→ **Given exercise**
Rescale the records below by repeating every line, including those without coordinates, and multiplying each x and y coordinate by 0.8, rounded to whole numbers with halves rounded up. Leave all other numbers unchanged.

Data entries:
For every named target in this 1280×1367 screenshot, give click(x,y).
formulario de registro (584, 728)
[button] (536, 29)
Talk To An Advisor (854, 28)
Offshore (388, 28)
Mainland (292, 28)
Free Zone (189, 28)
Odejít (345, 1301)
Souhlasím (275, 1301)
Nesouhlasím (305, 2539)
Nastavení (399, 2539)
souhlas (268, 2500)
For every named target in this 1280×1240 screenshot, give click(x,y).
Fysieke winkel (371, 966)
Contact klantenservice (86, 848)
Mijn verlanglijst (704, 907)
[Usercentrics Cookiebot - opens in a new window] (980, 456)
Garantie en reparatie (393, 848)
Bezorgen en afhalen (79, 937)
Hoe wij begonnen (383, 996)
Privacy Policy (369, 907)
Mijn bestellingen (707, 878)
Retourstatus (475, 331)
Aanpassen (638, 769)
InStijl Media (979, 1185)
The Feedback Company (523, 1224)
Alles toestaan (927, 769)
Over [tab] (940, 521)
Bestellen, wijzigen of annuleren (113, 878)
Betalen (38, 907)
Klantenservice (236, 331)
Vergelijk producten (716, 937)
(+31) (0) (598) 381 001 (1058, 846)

→ **Exercise output**
For every named target in this 1280×1367 screenshot, give click(x,y).
formulario de registro (467, 582)
[button] (429, 23)
Talk To An Advisor (683, 22)
Offshore (310, 22)
Mainland (234, 22)
Free Zone (151, 22)
Odejít (276, 1041)
Souhlasím (220, 1041)
Nesouhlasím (244, 2031)
Nastavení (319, 2031)
souhlas (214, 2000)
For every named target in this 1280×1240 screenshot, give click(x,y).
Fysieke winkel (297, 773)
Contact klantenservice (69, 678)
Mijn verlanglijst (563, 726)
[Usercentrics Cookiebot - opens in a new window] (784, 365)
Garantie en reparatie (314, 678)
Bezorgen en afhalen (63, 750)
Hoe wij begonnen (306, 797)
Privacy Policy (295, 726)
Mijn bestellingen (566, 702)
Retourstatus (380, 265)
Aanpassen (510, 615)
InStijl Media (783, 948)
The Feedback Company (418, 979)
Alles toestaan (742, 615)
Over [tab] (752, 417)
Bestellen, wijzigen of annuleren (90, 702)
Betalen (30, 726)
Klantenservice (189, 265)
Vergelijk producten (573, 750)
(+31) (0) (598) 381 001 (846, 677)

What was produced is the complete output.